The Problem With Background Build Processes 🐢
A developer Mac can feel slow for a lot of reasons.
Sometimes the reason is obvious.
You are compiling something large.
Running Docker.
Building an app.
You know what is happening.
But often, the expensive process is just sitting there quietly in the background.
A watcher keeps running.
A local server never stopped.
A build tool keeps rebuilding.
A forgotten project is still doing work.
Activity Monitor can show the process.
But it rarely explains the developer context around it.
Which project is this tied to?
Did I start this intentionally?
Is this expected?
Is this process still useful?
For developers, high CPU usage is rarely “just a process.”
It is usually connected to a project, local server, build tool, or workflow that was left behind.

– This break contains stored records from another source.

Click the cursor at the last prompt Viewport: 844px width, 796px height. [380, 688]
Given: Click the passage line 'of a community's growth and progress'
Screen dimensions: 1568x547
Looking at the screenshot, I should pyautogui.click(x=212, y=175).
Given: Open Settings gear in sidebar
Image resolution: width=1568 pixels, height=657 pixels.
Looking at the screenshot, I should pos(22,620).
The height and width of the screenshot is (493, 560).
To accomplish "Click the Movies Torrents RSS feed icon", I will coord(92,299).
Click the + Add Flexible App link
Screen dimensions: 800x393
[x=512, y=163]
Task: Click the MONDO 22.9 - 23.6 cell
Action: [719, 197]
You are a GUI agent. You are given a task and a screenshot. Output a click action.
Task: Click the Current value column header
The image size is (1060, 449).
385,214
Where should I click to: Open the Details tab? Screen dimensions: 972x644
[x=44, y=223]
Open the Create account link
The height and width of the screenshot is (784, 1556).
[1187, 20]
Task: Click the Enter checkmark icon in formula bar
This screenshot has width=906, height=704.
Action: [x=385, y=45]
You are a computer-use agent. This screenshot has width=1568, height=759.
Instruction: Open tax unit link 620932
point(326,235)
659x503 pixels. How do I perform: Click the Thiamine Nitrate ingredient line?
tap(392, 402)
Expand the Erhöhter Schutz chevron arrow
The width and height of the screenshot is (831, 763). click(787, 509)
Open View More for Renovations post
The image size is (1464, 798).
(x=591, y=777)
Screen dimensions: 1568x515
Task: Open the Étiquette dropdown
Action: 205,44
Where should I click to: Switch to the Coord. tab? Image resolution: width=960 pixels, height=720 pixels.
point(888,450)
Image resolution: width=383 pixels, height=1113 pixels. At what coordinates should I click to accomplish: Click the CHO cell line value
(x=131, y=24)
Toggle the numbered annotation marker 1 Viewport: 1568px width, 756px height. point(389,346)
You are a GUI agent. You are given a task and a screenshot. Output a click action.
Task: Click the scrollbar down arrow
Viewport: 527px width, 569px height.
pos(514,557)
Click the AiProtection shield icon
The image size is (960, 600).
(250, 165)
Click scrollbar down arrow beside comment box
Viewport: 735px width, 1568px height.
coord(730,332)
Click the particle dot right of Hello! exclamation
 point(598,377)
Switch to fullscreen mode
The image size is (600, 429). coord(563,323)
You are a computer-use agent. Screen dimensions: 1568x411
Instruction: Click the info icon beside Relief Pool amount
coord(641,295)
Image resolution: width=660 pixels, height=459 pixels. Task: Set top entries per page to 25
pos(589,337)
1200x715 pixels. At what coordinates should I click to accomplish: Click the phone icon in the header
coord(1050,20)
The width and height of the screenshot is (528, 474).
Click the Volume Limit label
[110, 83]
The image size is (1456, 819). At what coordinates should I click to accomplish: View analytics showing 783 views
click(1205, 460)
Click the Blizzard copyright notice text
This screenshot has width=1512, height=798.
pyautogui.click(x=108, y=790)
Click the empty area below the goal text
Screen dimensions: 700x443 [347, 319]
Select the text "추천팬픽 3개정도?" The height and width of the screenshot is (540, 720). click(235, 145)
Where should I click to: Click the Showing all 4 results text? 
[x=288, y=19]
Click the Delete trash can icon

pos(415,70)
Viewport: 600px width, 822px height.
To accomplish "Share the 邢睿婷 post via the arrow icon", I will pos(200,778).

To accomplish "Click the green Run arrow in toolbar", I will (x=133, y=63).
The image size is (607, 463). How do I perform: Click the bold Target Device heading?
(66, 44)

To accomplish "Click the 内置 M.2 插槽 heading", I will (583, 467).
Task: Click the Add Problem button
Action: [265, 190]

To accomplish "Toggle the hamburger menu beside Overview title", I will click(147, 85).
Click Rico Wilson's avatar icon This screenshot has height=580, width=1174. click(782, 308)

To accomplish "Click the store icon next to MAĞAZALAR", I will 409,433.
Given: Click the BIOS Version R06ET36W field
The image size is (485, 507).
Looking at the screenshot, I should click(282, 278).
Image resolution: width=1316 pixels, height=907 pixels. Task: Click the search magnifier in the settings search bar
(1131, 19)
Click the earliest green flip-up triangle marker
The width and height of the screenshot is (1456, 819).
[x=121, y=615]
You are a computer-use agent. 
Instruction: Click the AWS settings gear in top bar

That idea became Build Watchers in Room Service.
The goal is to make runaway watcher and build processes easier to notice, understand, and deal with before they quietly drain battery, heat up the machine, or make the entire system feel slower.
Not just:
“CPU is high.”
More like:
“This project-related process may need your attention.”
Curious how other developers handle this today:
Do you check Activity Monitor, kill processes from the terminal, restart the machine, or mostly notice once the fans get loud?


Replies
Background watchers are easy to forget, especially when switching between multiple projects in a day.
Docker containers left running are usually the biggest culprit for me.
A lot of dev slowdown comes from things nobody realizes are still active.
The "is this still useful?" ques feels very real for long running local servers.